▶ [Goals]:
a – Decide whether each statement below agrees with the article on Daniel Bomberg. Answer yes or no for each, and quote the deciding words of the article. (i) Bomberg was born in Antwerp. (ii) Jews of that time were allowed to own printing presses. (iii) Bomberg published about two hundred Jewish books.
b – According to the article on Daniel Bomberg, why should the original page layout be used when teaching a section of Torah? Answer in one to three sentences.
c – Reproduce the part of the article on Daniel Bomberg starting with "Bomberg edition of" and going on through "some mystical significance.".

— start Source text —

193) DANIEL BOMBERG –THE STORY BEHIND THE TZURAS HADAF:


Bomberg edition of Mikraot Gedolot 1525, edited by Yaakov ben Chaim Adoniyah.
INTRODUCTION:
It is often emphasized - when teaching any section of Torah, especially to children – that the exact printed format with the original page layout of the text should be used. So, for example, one shouldn’t just type out the wordage, but rather copy the primary text from the Gemora or Chumash itself.
This is known as Tzuras haDaf, or the format of the page, which is said to be beneficial for students to learn from and become acquainted with – almost as if it has some mystical significance.
In this article, we are going to look at the fascinating and rather surprising story of how that basic format of a typical Chumash and Gemara which we use today, was first developed.

DANIEL BOMBERG:
Daniel Bomberg[1] (1483-1549) was the father of printing and publishing when it came to Jewish religious books. He was born in Antwerp and he was a Christian, yet he wasn’t just a printer – he became the catalyst for the preservation of our main Torah texts as we know them.
All in all, Bomberg published about two hundred Jewish books, many for the first time.

MAHARAM OF PADUA:
Among the rabbis Daniel Bomberg employed and consulted with, were some of the most respected of the time, including R. Meir ben Isaac Katzenellenbogen (he was the founder of the Katzenellenbogen family), known as the Maharam of Padua:
The Maharam of Padua authored the well-known responsa work, She’elot uTeshuvot, and was an interesting rabbi in his own right. He was related to R. Moshe Isserless who referred to him as the Rabbi of Padua, and he was known for his more lenient and liberal rulings. He also referred to the non-Jewish months by name (in some cases) which was very unusual for a rabbi of that time.
To illustrate the dangerous spirit of those difficult times: In 1549, the Maharam of Padua was involved in printing the Rambam’s Mishneh Torah, under the licence of another printing press, the Bragadini press. Jews were not allowed to own printing presses but they were allowed to operate them, under the patronage of non-Jewish owners.

— end Source text —
— start Information shown —

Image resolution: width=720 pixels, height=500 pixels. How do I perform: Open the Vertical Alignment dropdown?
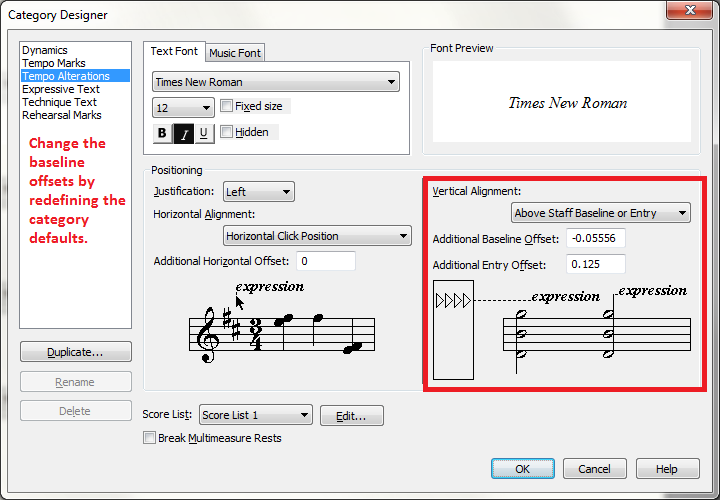coord(600,213)
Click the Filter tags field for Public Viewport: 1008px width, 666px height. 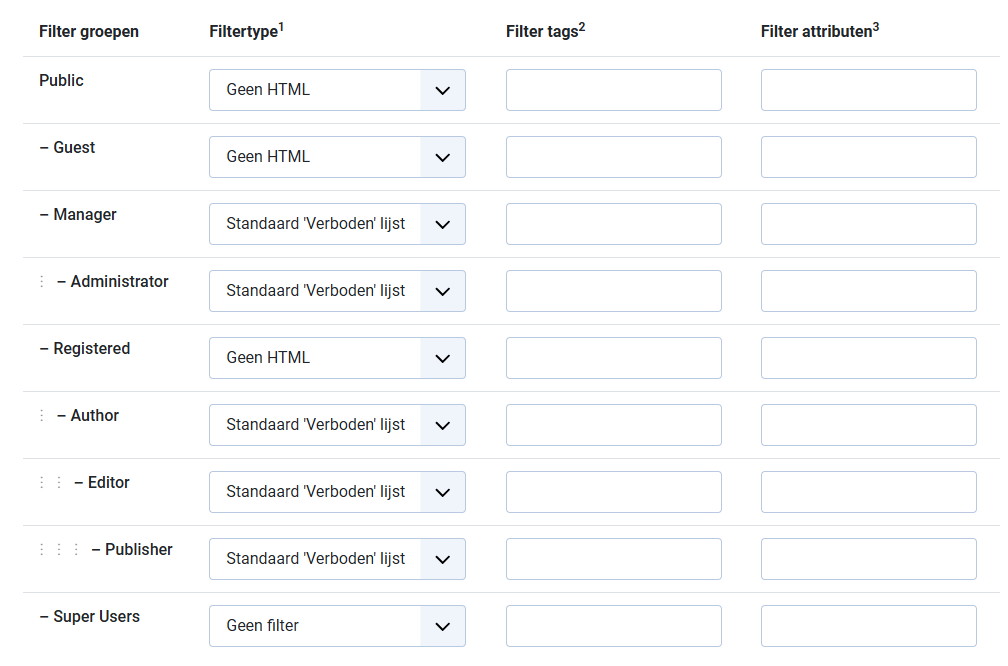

— end Information shown —

▶ [Exercise answers]:
a –
(i) Yes: "He was born in Antwerp"
(ii) No: "Jews were not allowed to own printing presses"
(iii) Yes: "All in all, Bomberg published about two hundred Jewish books"

b – This format, known as Tzuras haDaf, is said to be beneficial for students to learn from and become acquainted with. The article adds that this is almost as if the format had some mystical significance.

c –
Bomberg edition of Mikraot Gedolot 1525, edited by Yaakov ben Chaim Adoniyah.
INTRODUCTION:
It is often emphasized - when teaching any section of Torah, especially to children – that the exact printed format with the original page layout of the text should be used. So, for example, one shouldn’t just type out the wordage, but rather copy the primary text from the Gemora or Chumash itself.
This is known as Tzuras haDaf, or the format of the page, which is said to be beneficial for students to learn from and become acquainted with – almost as if it has some mystical significance.